## TO DO:
Please reproduce the data exactly, excluding any pictures it contains.

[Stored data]
*** Begin section ***

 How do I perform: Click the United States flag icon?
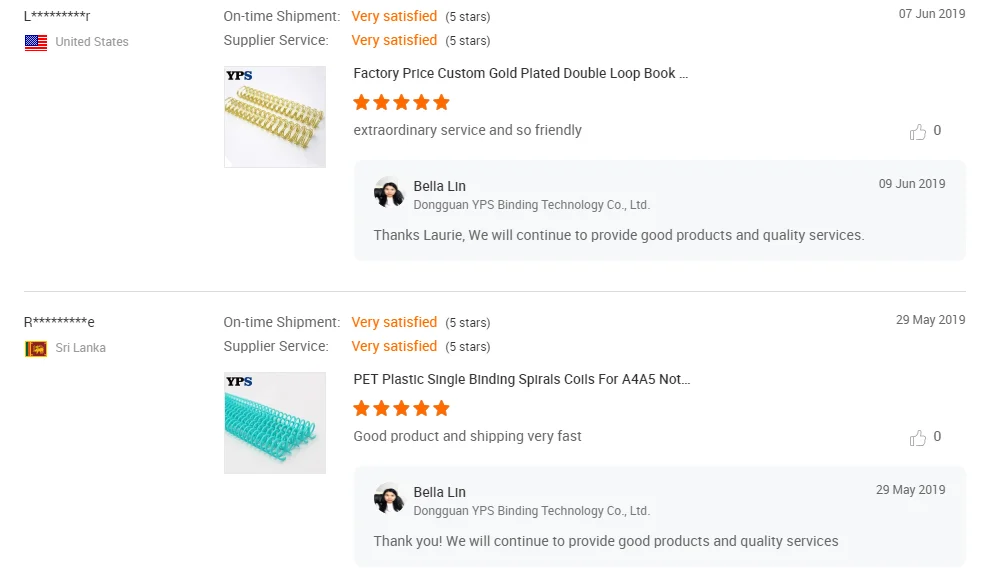(36, 42)
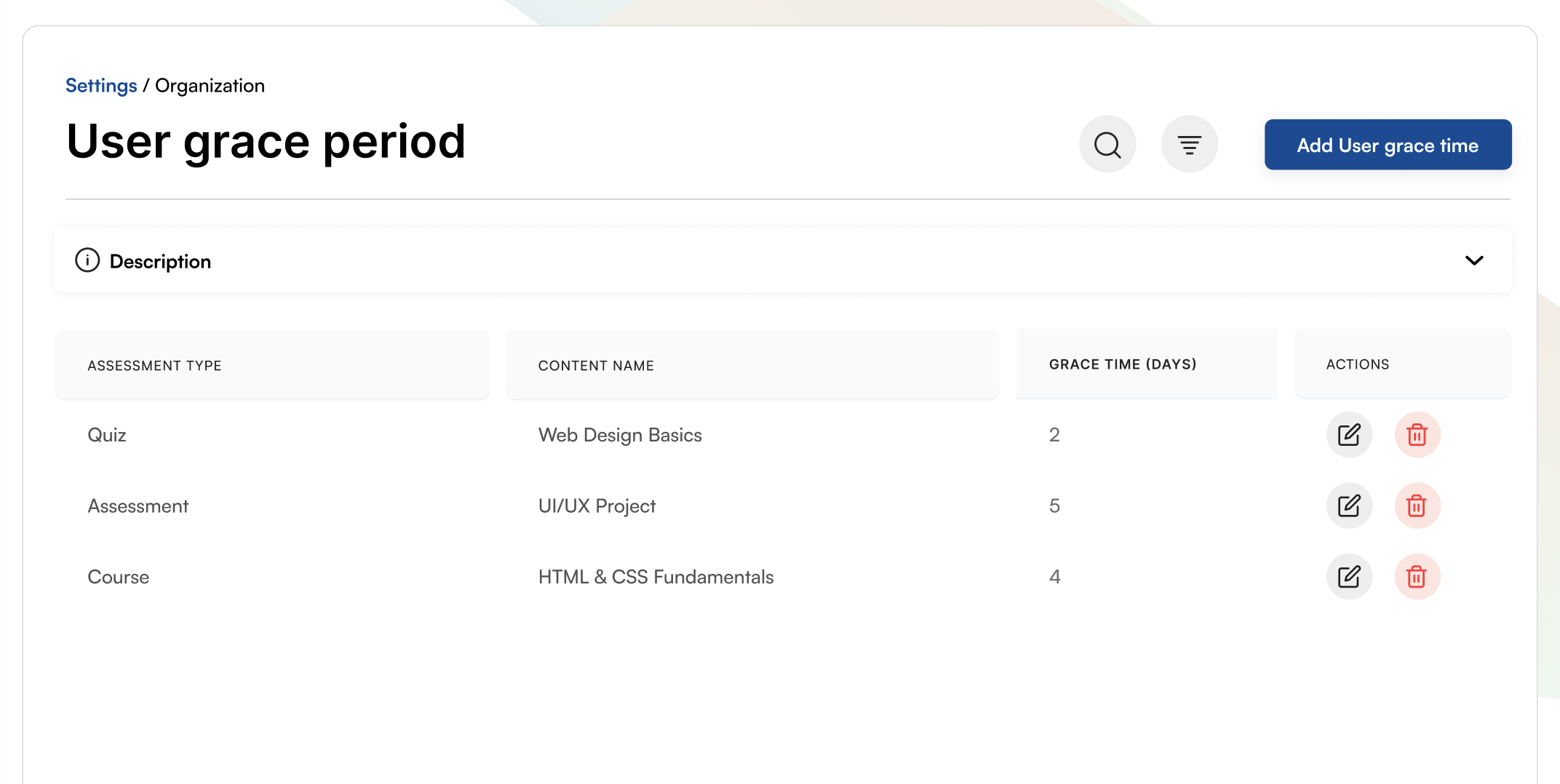The width and height of the screenshot is (1560, 784).
Task: Go to the Settings breadcrumb link
Action: click(101, 86)
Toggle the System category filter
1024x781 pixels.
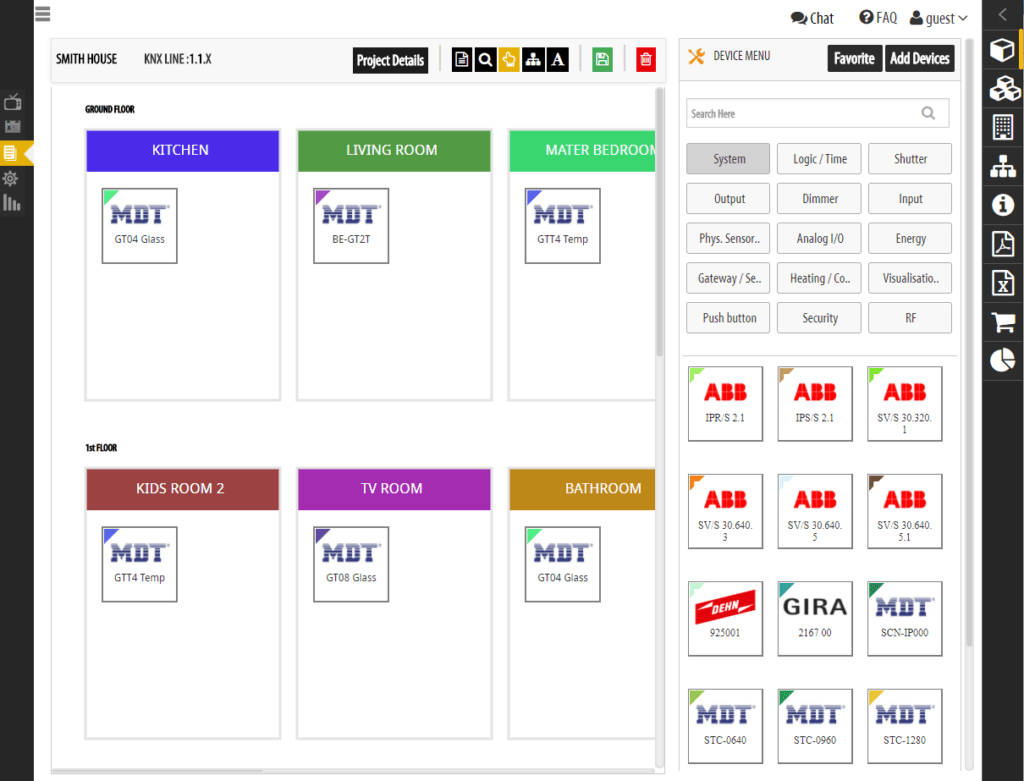tap(727, 158)
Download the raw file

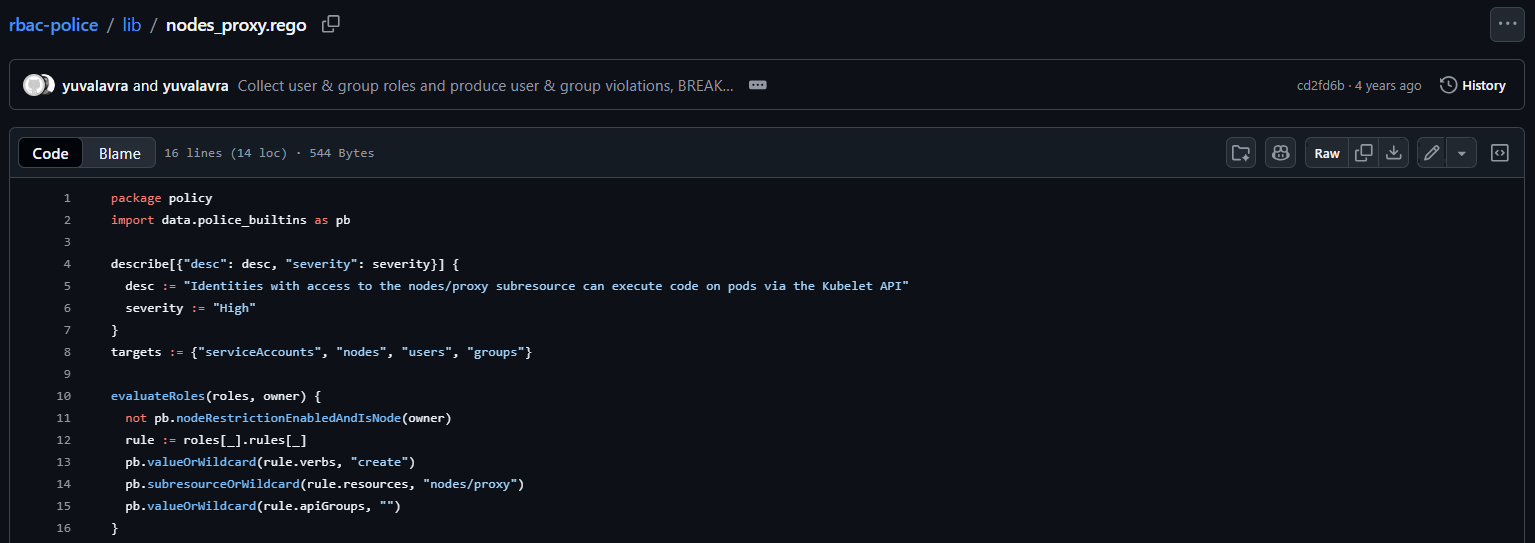click(x=1393, y=153)
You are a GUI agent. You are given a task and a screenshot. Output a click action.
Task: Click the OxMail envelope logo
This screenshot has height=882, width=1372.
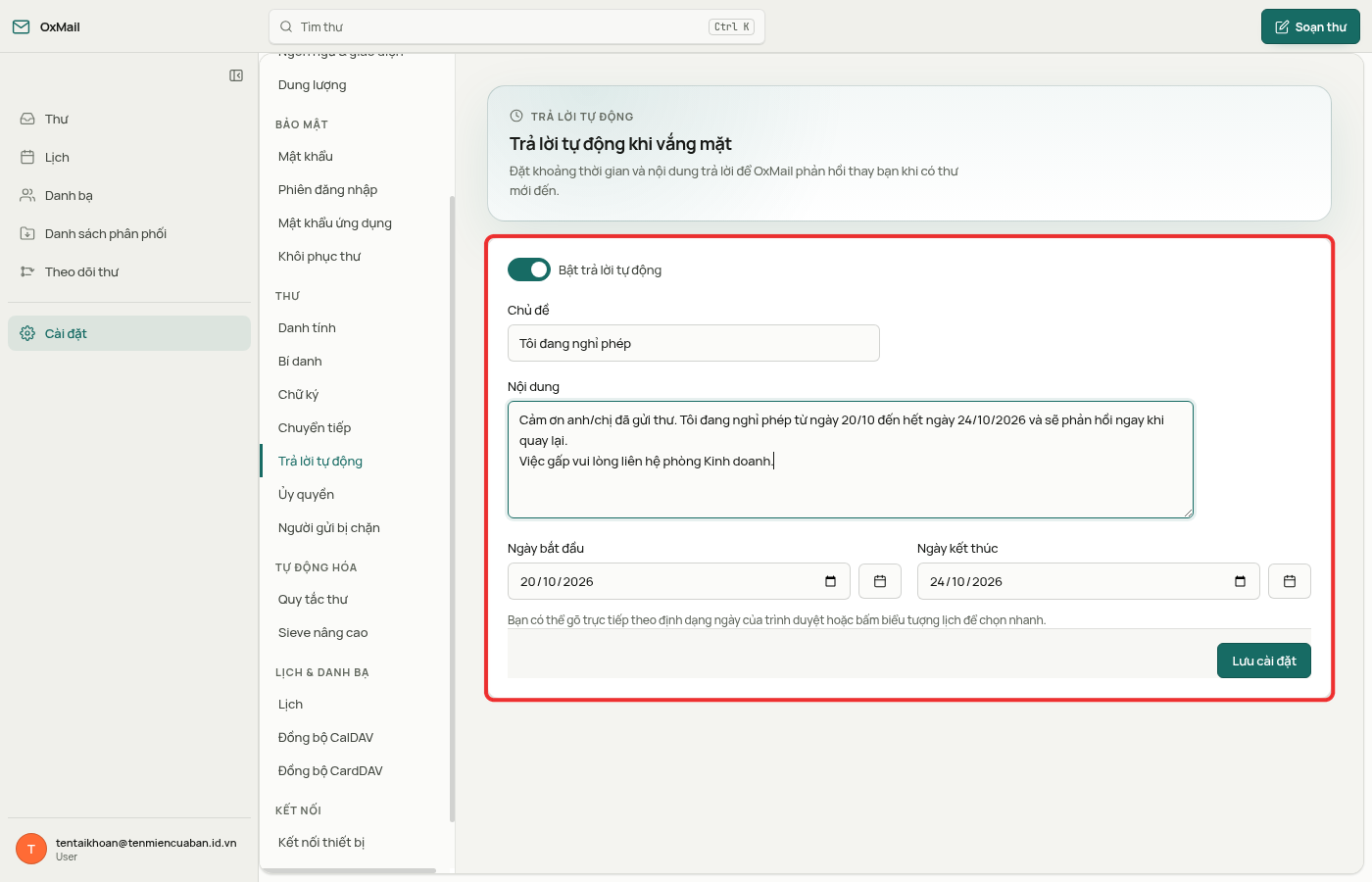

*** End section ***

## TASK SOLUTION:
 How do I perform: Click the United States flag icon?
(36, 42)
The width and height of the screenshot is (1560, 784).
Task: Go to the Settings breadcrumb link
Action: click(101, 86)
Toggle the System category filter
1024x781 pixels.
tap(727, 158)
Download the raw file

click(x=1393, y=153)
You are a GUI agent. You are given a task and a screenshot. Output a click action.
Task: Click the OxMail envelope logo
This screenshot has height=882, width=1372.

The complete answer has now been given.